#### Records for the task

────────────────────────────────────────

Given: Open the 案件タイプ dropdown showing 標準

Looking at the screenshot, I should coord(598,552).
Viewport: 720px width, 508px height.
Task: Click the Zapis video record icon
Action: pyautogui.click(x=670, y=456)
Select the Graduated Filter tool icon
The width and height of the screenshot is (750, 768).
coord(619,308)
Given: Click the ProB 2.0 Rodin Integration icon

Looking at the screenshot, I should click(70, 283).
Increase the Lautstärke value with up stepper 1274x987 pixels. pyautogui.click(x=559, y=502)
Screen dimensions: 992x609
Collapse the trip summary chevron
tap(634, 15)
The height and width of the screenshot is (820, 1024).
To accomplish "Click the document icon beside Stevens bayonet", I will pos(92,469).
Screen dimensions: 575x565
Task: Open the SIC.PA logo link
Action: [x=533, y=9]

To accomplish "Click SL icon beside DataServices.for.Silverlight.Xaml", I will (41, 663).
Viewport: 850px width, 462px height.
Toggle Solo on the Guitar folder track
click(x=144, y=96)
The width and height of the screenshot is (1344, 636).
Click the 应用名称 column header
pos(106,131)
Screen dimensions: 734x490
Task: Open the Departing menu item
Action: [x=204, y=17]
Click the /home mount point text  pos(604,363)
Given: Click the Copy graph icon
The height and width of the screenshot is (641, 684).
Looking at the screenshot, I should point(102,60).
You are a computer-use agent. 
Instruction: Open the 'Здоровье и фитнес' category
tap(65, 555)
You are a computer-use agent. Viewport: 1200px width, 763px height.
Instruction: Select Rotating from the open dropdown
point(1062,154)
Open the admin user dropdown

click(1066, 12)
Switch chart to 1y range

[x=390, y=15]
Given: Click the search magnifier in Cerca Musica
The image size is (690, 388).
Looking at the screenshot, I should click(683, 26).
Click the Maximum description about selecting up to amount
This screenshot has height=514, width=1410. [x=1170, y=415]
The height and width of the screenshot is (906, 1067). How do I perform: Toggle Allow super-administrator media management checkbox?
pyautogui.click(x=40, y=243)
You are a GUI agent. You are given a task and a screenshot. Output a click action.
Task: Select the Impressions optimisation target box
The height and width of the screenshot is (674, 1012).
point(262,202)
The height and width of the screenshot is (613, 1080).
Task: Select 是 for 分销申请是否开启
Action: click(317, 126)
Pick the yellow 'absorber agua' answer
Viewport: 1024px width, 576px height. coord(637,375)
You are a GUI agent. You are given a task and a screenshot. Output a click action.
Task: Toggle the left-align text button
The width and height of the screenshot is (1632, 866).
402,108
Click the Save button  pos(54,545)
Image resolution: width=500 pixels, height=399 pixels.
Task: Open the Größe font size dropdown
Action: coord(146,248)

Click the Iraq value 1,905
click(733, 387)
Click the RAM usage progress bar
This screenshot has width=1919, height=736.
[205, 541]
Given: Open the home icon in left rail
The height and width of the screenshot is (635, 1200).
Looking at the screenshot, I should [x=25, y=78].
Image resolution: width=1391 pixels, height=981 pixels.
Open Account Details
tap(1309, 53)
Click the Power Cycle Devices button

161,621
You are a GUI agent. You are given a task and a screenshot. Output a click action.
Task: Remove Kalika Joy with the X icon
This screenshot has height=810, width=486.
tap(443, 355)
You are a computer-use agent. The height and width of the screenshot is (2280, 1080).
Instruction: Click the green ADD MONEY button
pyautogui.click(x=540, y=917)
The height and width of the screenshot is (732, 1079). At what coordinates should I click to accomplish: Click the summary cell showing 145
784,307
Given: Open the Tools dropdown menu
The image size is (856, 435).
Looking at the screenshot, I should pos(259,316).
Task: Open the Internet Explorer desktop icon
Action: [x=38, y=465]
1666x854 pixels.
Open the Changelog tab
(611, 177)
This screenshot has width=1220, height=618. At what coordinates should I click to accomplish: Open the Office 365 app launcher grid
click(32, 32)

────────────────────────────────────────

Copy out each line of the data that holds the string "left".

#### Task result
Task: Toggle the left-align text button
Given: Open the home icon in left rail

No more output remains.